Your reply should be one number, which is how many lines in the listing below contain "Given".
+ + + + +
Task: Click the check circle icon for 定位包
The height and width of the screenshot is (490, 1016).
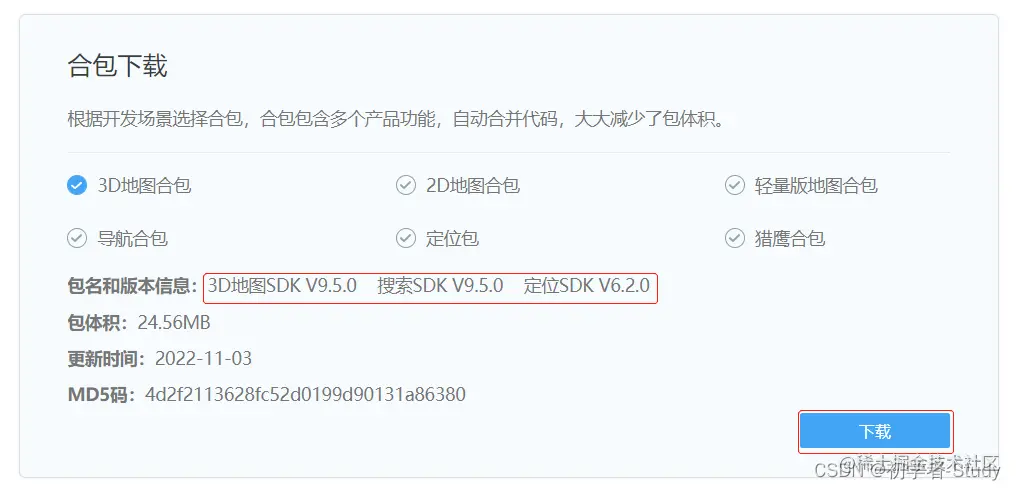Action: click(406, 239)
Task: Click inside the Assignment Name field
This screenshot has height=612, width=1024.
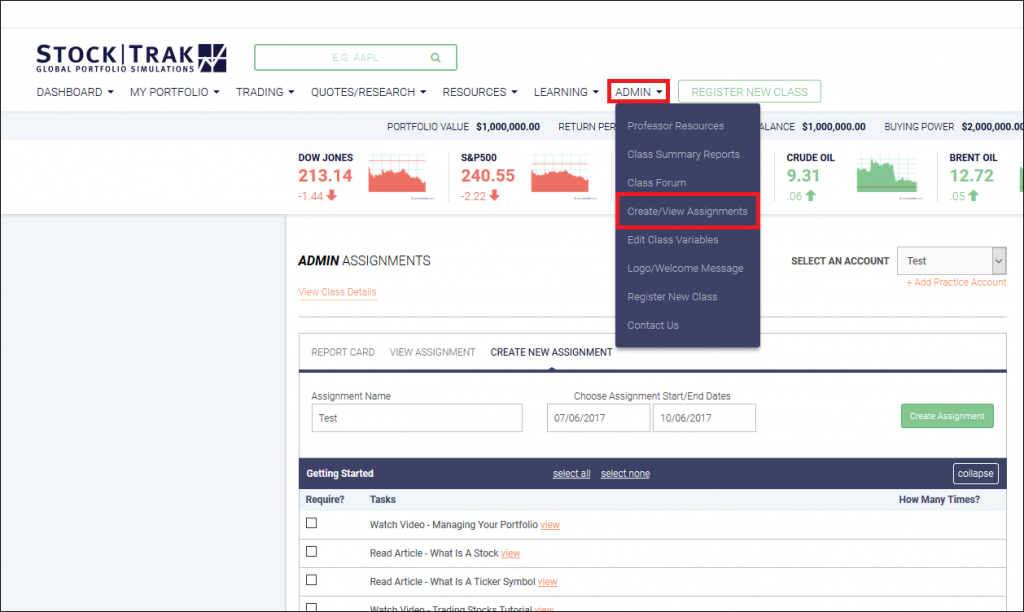Action: point(416,417)
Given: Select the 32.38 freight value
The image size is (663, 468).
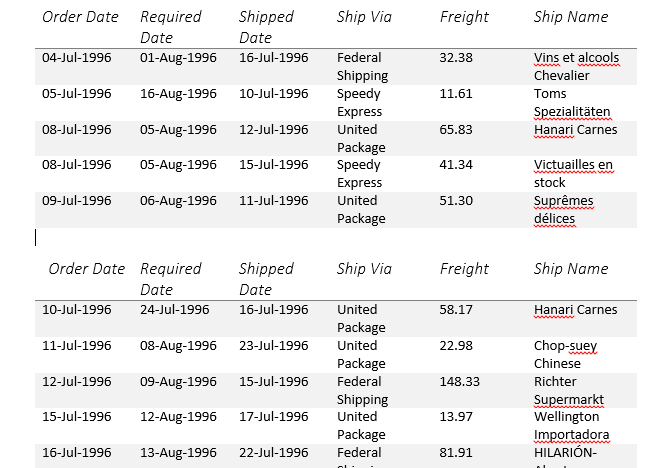Looking at the screenshot, I should (x=456, y=58).
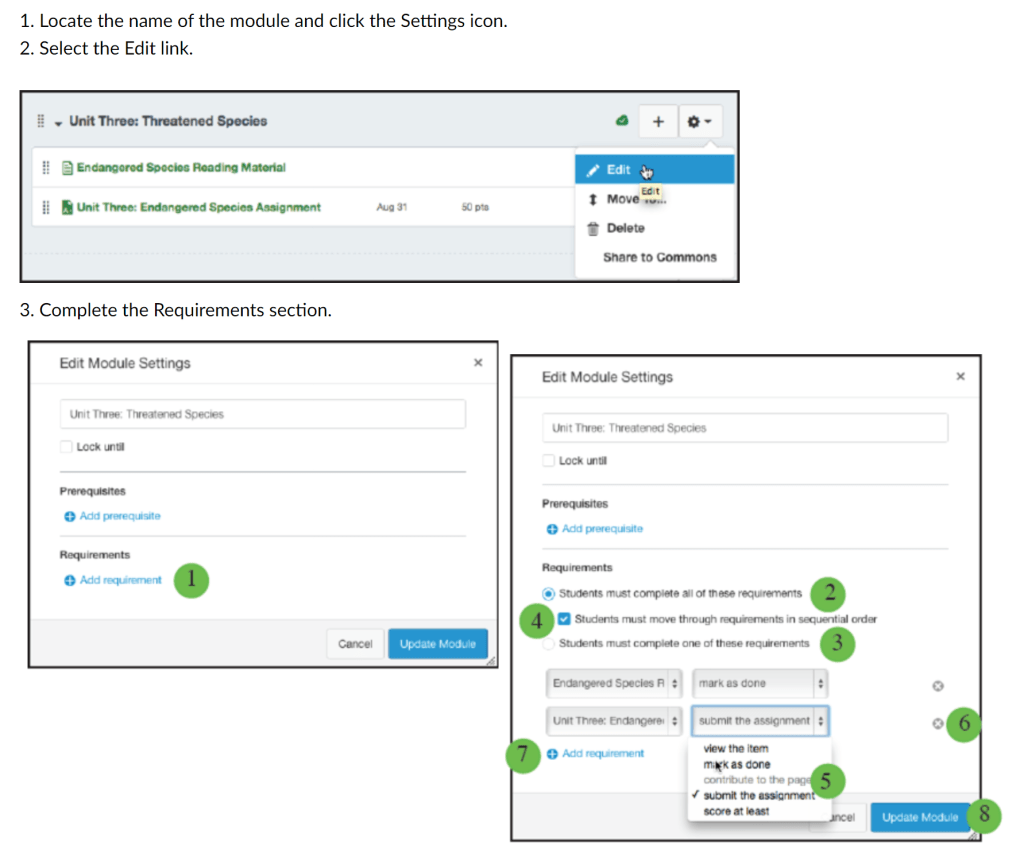
Task: Click the module Settings gear icon
Action: click(x=699, y=121)
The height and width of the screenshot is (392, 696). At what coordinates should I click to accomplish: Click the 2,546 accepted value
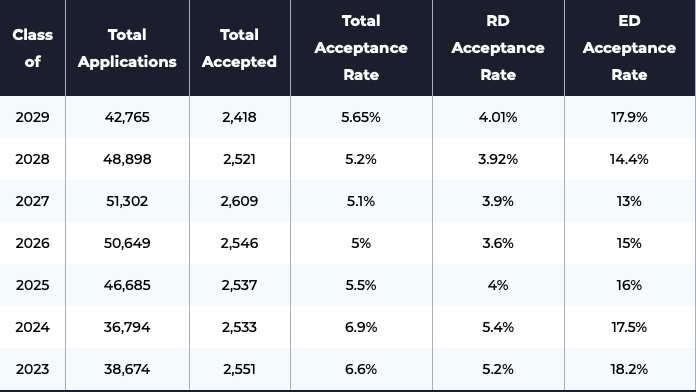point(240,243)
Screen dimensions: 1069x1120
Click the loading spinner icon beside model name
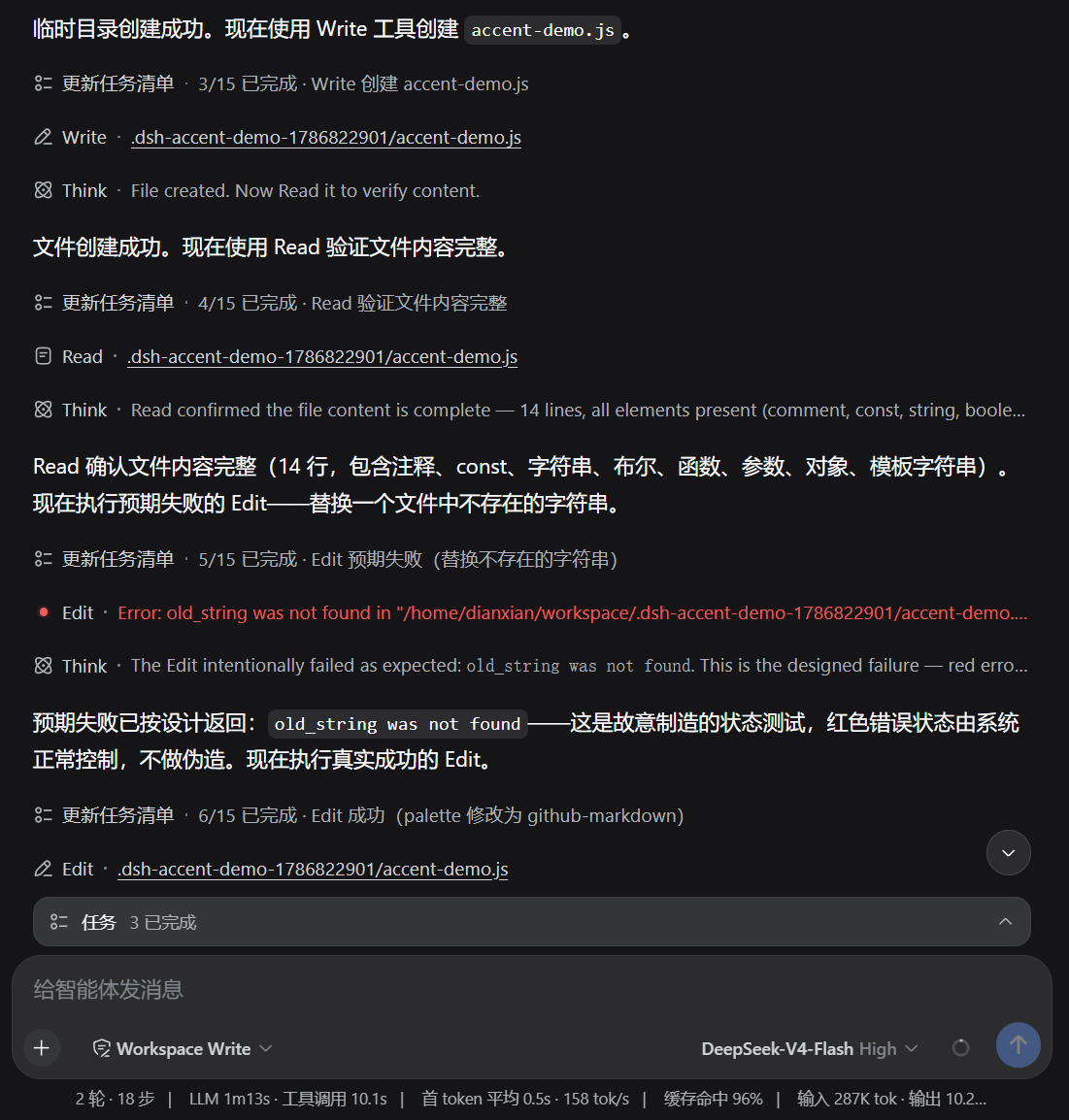[x=961, y=1048]
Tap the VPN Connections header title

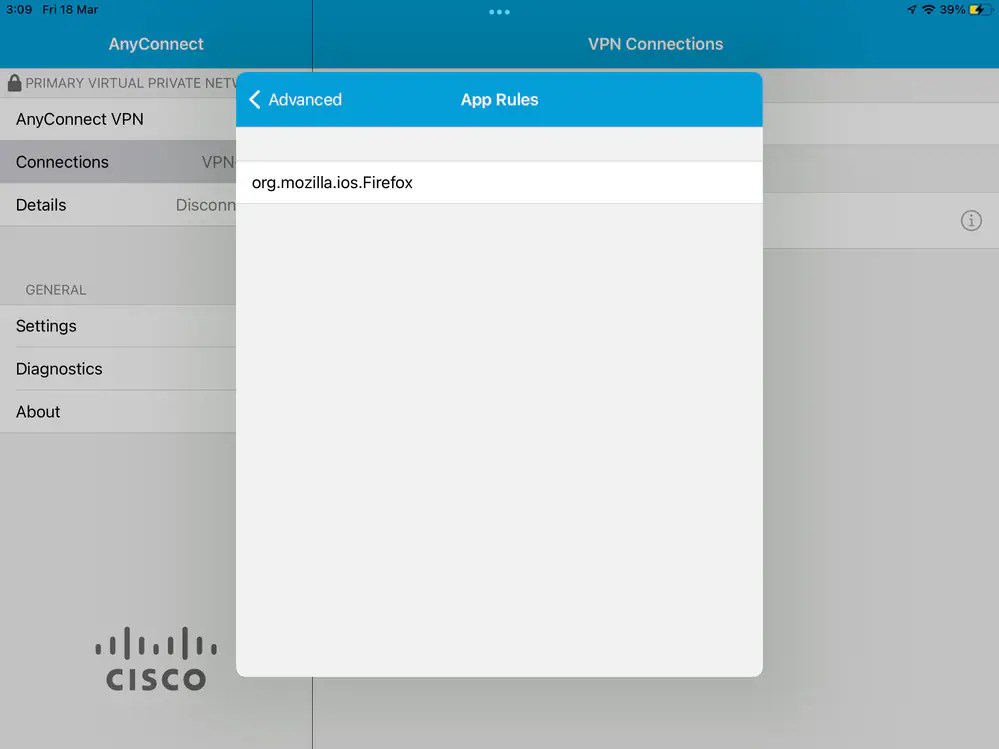656,44
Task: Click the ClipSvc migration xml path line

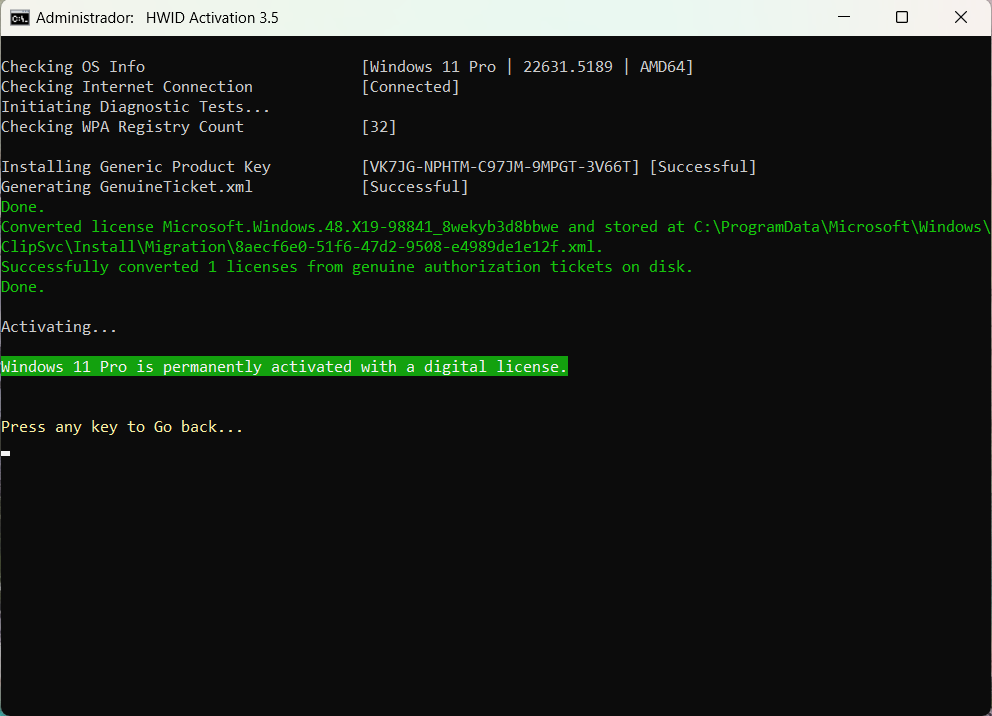Action: pos(302,247)
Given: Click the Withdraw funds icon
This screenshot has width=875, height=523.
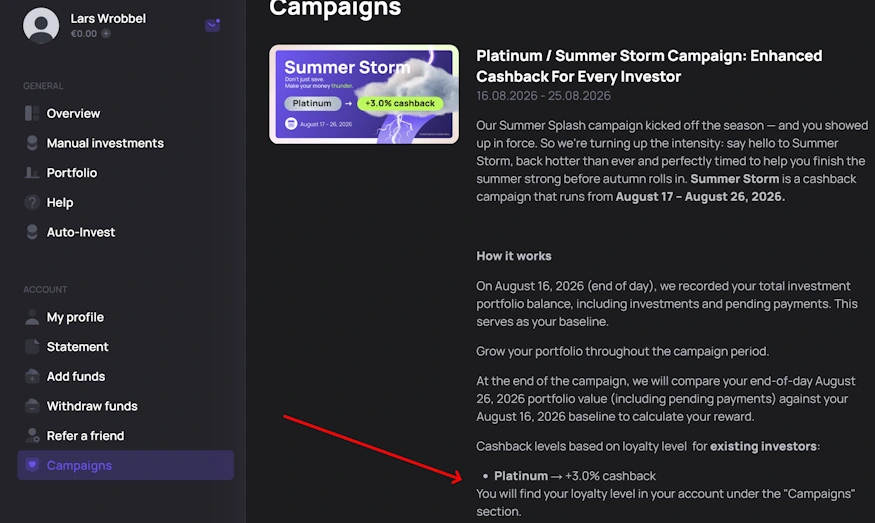Looking at the screenshot, I should point(32,406).
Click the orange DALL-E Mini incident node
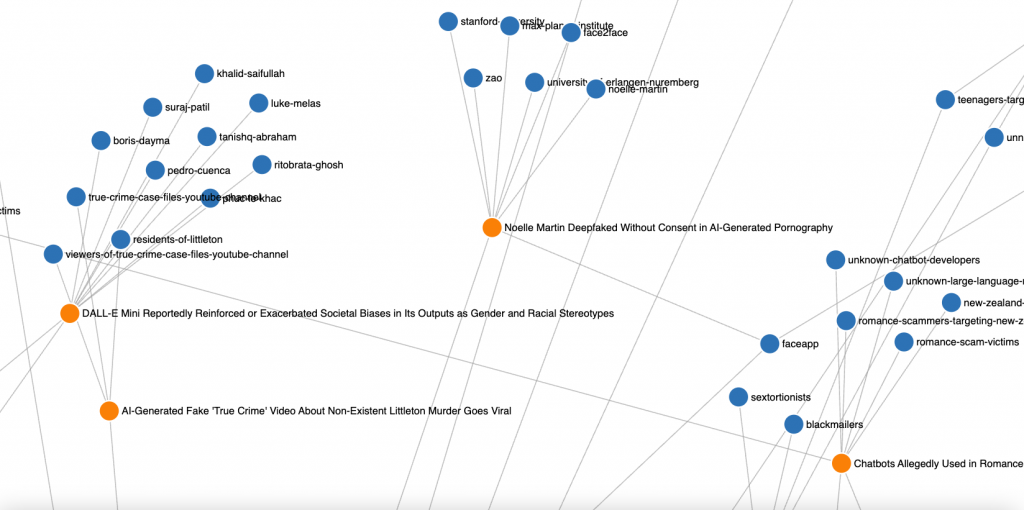Screen dimensions: 1024x510 (x=70, y=314)
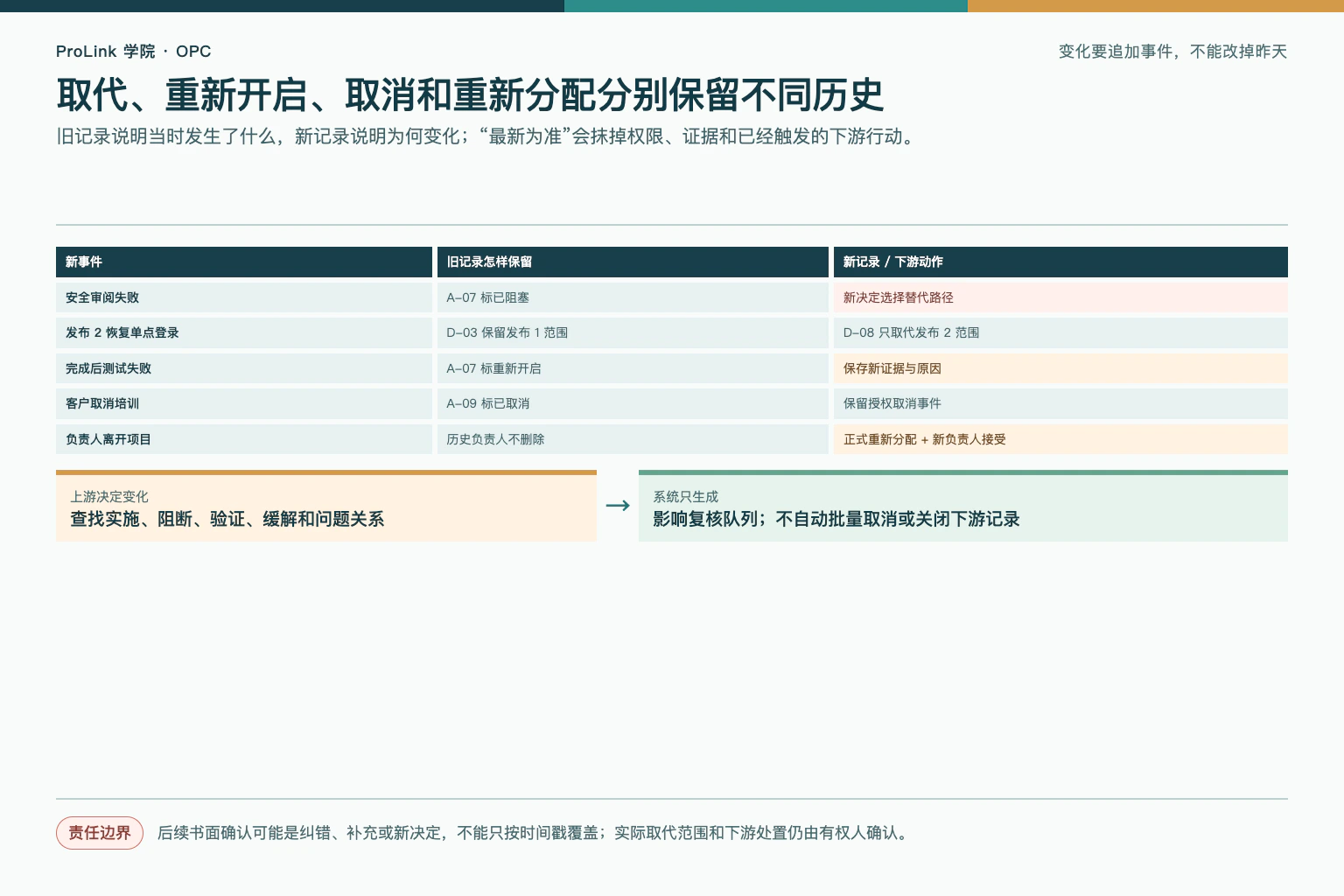
Task: Click the D–08 只取代发布 2 范围 cell
Action: (x=1060, y=332)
+ + + + +
# Exercise output:
2